L’homme médiocre, écrivait Ernest Hello, incarne l’entre-deux, le milieu (entre l’imbécile et le génie) sans le savoir et sans le vouloir : « Il l’est (médiocre) par nature, et non par opinion ; par caractère, et non par accident. Qu’il soit violent, emporté, extrême ; qu’il s’éloigne autant que possible des opinions du juste-milieu, il sera médiocre ». Il s’agit bien d’un état d’esprit. Un médiocre peut tout à fait, par exemple, posséder certaines vertus mais il ne verra pas avec acuité en quoi ces vertus pourraient faire de lui un homme de bien. Une fois niché dans une vie confortable plus rien ne l’ébranle ; peu exigeant avec lui même, il ne désire que son bien-être et se repaît d’un contentement paresseux. L’homme-masse que décrit brillamment Ortega Y Gasset s’inscrit dans cette tendance et roule sur le sombre triomphe des masses ou de l’hyper-démocratie. L’homme-masse est celui qui, comme son nom l’indique, appartient à la masse, c’est-à-dire à l’homme moyen, par opposition à l’élite toujours minoritaire. Deux critères permettent de définir un individu solidaire de la masse : il faut non seulement que « la valeur qu’il s’attribue – bonne ou mauvaise – ne repose pas sur une estimation justifiée de qualités spéciales » mais encore qu’il n’éprouve aucune angoisse à se sentir profondément identique aux autres. L’homme qui s’interroge et se demande « si il ne possède pas quelque talent dans tel ou tel domaine et constate, en fin de compte, qu’il ne possède aucune qualité saillante » se sentira peut-être médiocre « mais il ne se sentira pas « Masse » ». L’homme d’élite, quant à lui, n’a rien du misérable prétentieux mais, au contraire, tout d’une nature éminente ; il se veut généralement « plus exigeant pour lui que pour les autres, même lorsqu’il ne parvient pas à réaliser ses aspirations supérieures ». Nous avons donc deux classes d’individus : « ceux qui exigent beaucoup d’eux-même et accumulent volontairement devoirs sur difficultés, et ceux qui, non seulement n’exigent rien de spécial d’eux-même, mais pour lesquels la vie n’étant à chaque instant que ce qu’elle est déjà, ne s’efforcent à aucune perfection et se laissent entraîner comme des bouées à la dérive ».

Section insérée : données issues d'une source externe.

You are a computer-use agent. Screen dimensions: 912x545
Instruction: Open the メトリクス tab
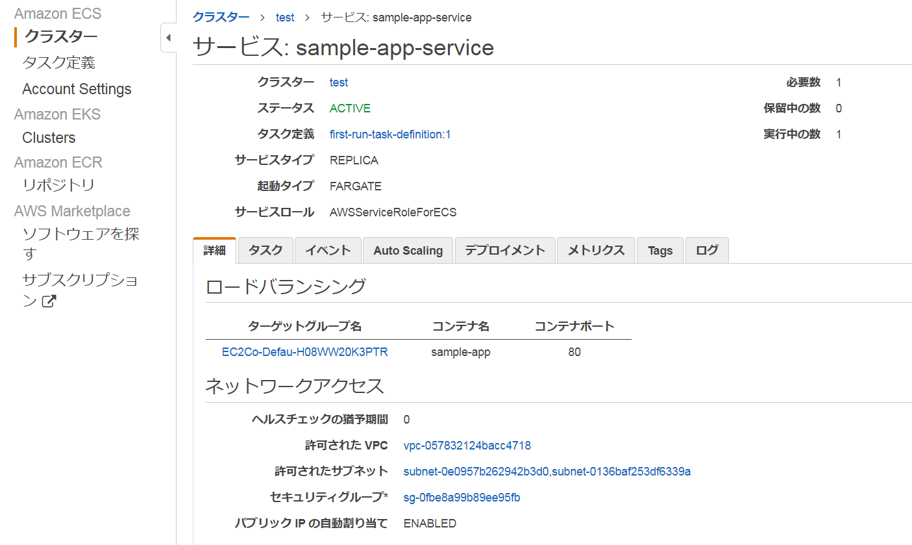coord(596,251)
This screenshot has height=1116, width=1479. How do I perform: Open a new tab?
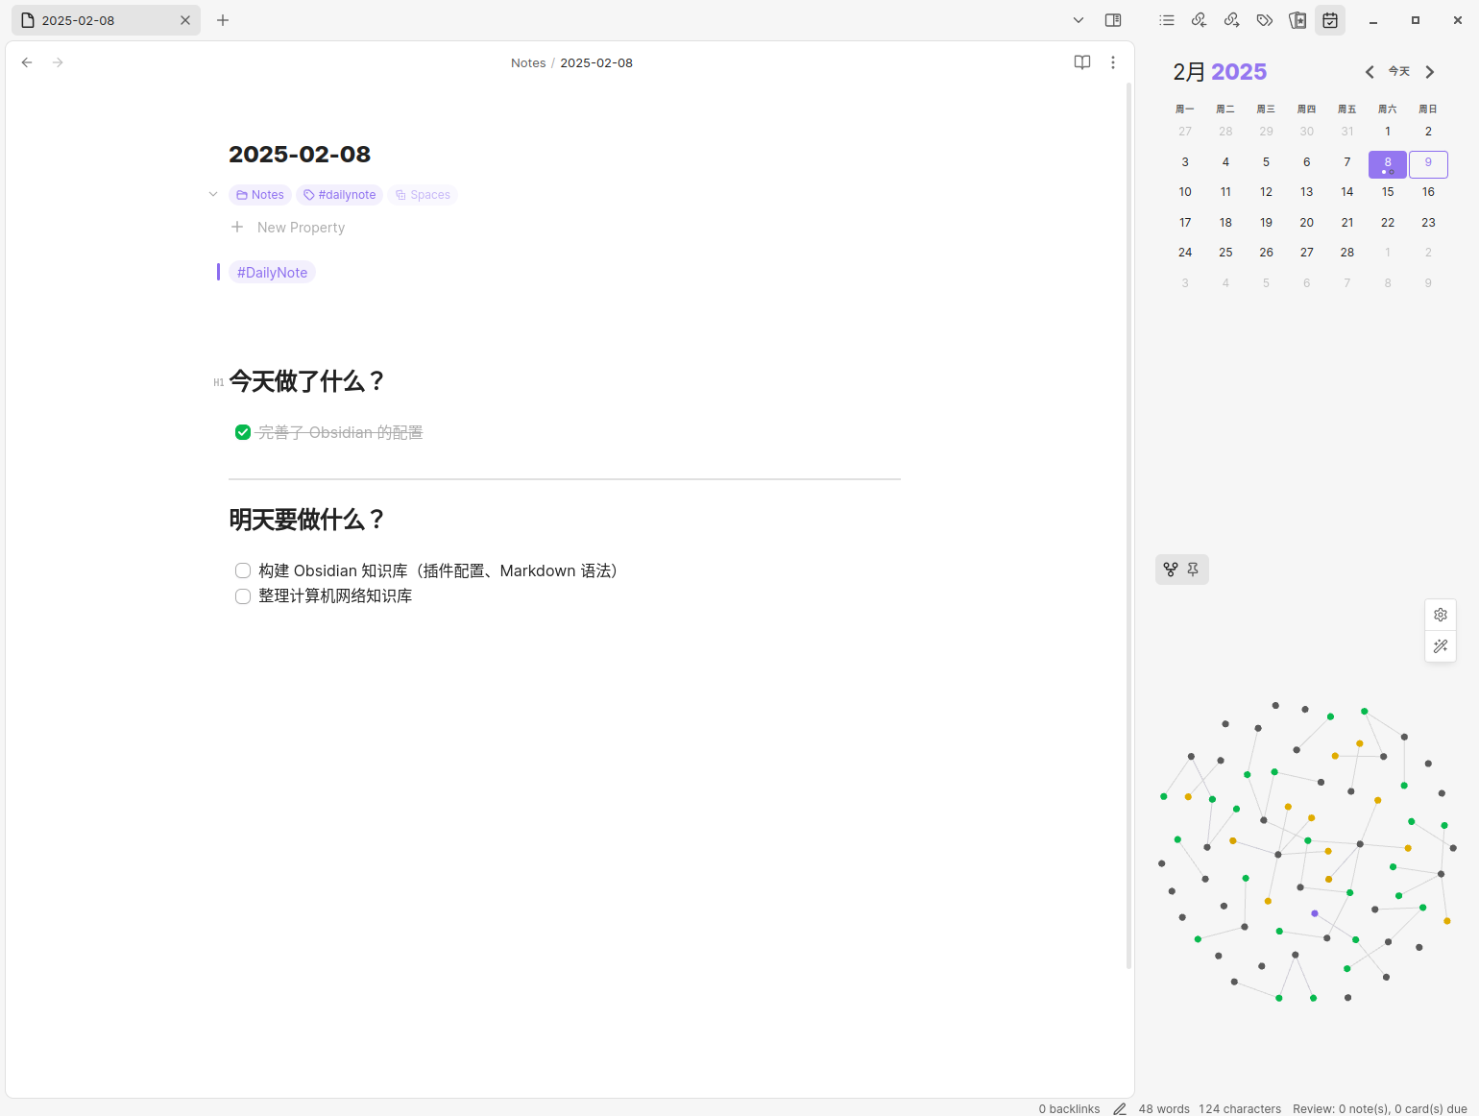click(x=223, y=20)
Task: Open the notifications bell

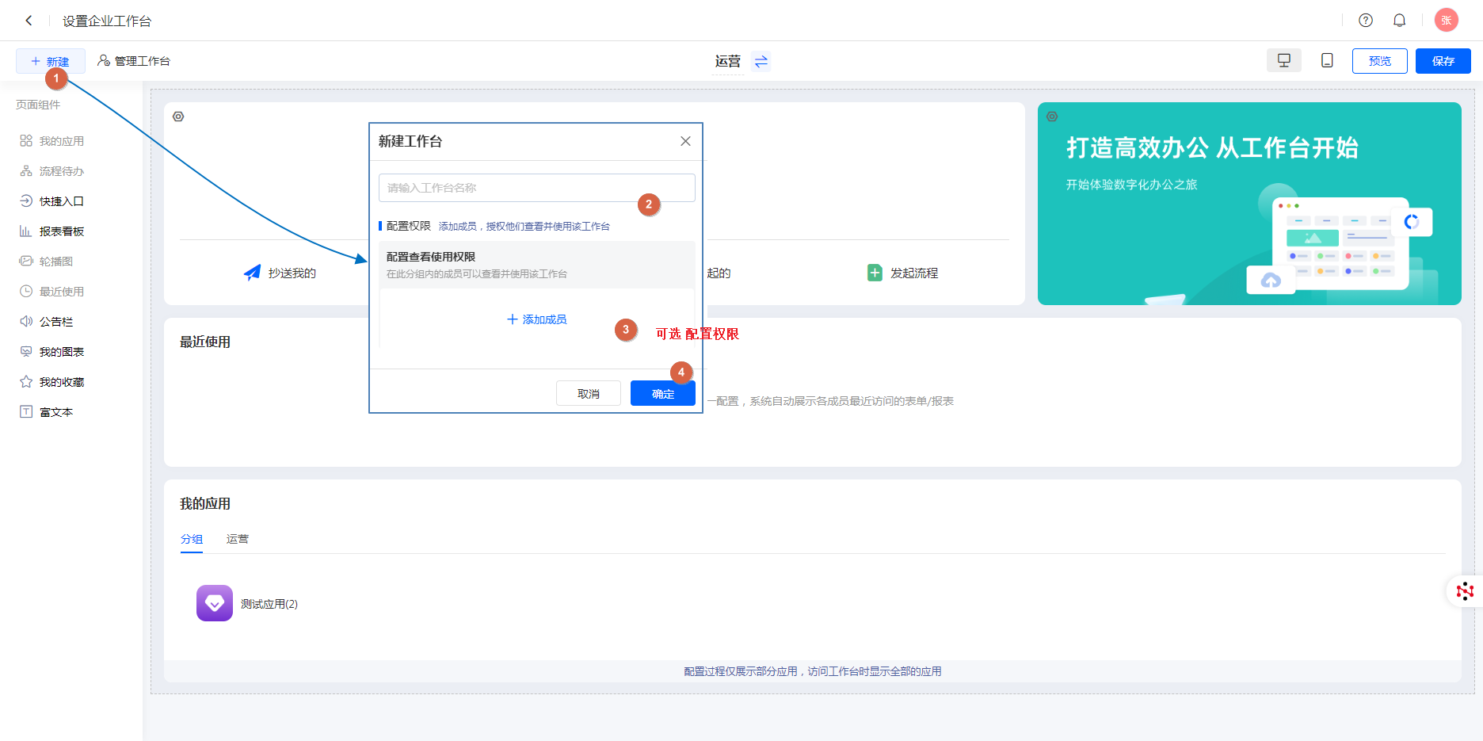Action: point(1400,21)
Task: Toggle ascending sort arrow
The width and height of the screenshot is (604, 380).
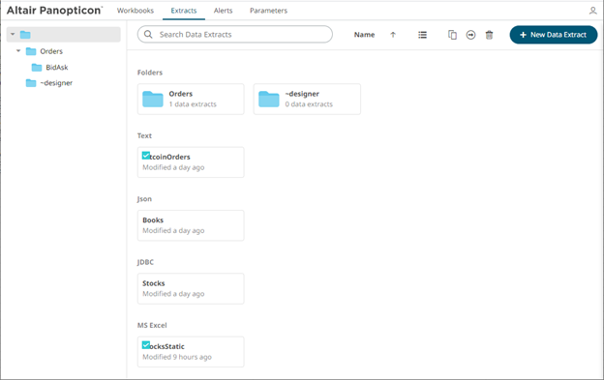Action: click(393, 35)
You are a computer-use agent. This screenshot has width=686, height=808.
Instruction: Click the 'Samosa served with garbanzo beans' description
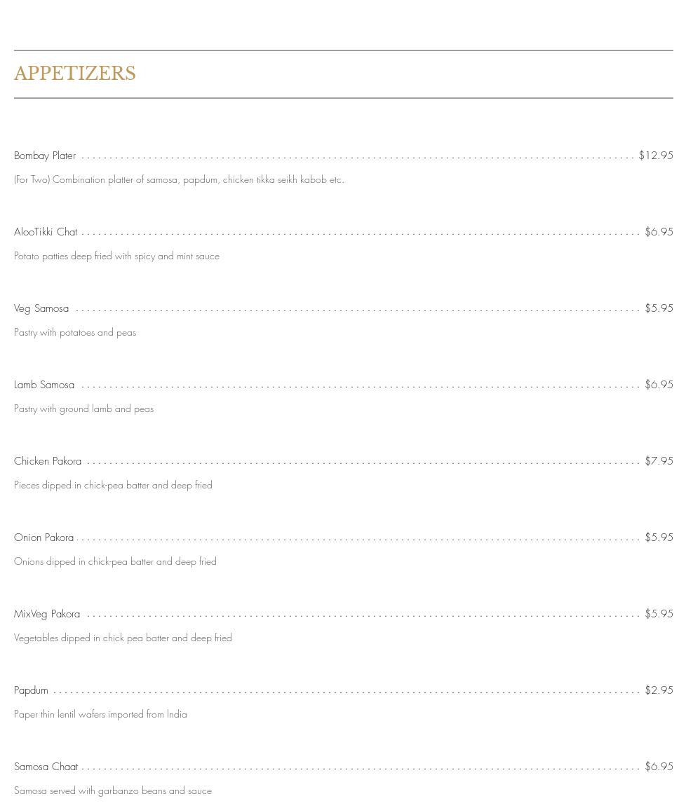(113, 790)
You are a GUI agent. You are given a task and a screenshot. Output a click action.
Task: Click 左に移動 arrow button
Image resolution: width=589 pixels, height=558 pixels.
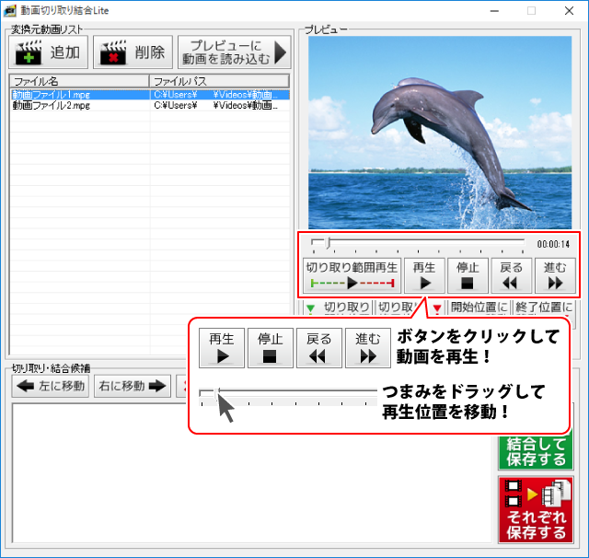coord(52,386)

L’homme-masse ne possède aucun goût pour la culture. En effet, cette noble tâche demande un effort constant, le sens du sacerdoce : la culture dissimule toujours un éloge de la formation. Comment notre homme pourrait-il sérieusement s’élever – autrement dit se rendre inégal à lui-même – alors que résonne de sa bouche complaisante les mots suivants : « tout est bon ce qui est en moi : opinions, appétits, préférences ou goût ». Que peut bien signifier une culture sans recherche de vérité, sans normes de référence, sans autorité ? A dire vrai, elle est tout simplement inconcevable « là où n’existe pas le respect de certaines bases intellectuelles auxquelles on se réfère dans la dispute » ; ou encore « là où les polémiques sur l’esthétique ne reconnaissent pas la nécessité de justifier l’œuvre d’art ». Est-ce que l’homme-masse entend qu’une culture sans dispute fonderait comme neige au soleil ? Assurément non, et il le fait savoir lorsqu’il s’époumone à rappeler benoîtement que de toute façon, eh bien, chacun ses goûts ! Chacun ses opinions ! Mais que recherche-t-il mise à part la légèreté de l’agrément et les fausses joies du plaisir ? Quel cas fait-il de la magnanimité ? A-t-il perdu tout rapport avec cette noblesse d’âme esthétisante promue par un double attachement à la distinction et au devoir – à savoir le sens des honneurs et l’obligation d’une vie vouée à l’effort, « toujours préoccupée à se dépasser elle-même, à hausser ce qu’elle est déjà vers ce qu’elle se propose comme devoir et comme exigence » ? Il est vrai que l’homme d’élite n’a pas oublié l’héritage légué par ses pairs : la vénération constitue peut-être le plus beau témoignage d’une âme fièrement soumise.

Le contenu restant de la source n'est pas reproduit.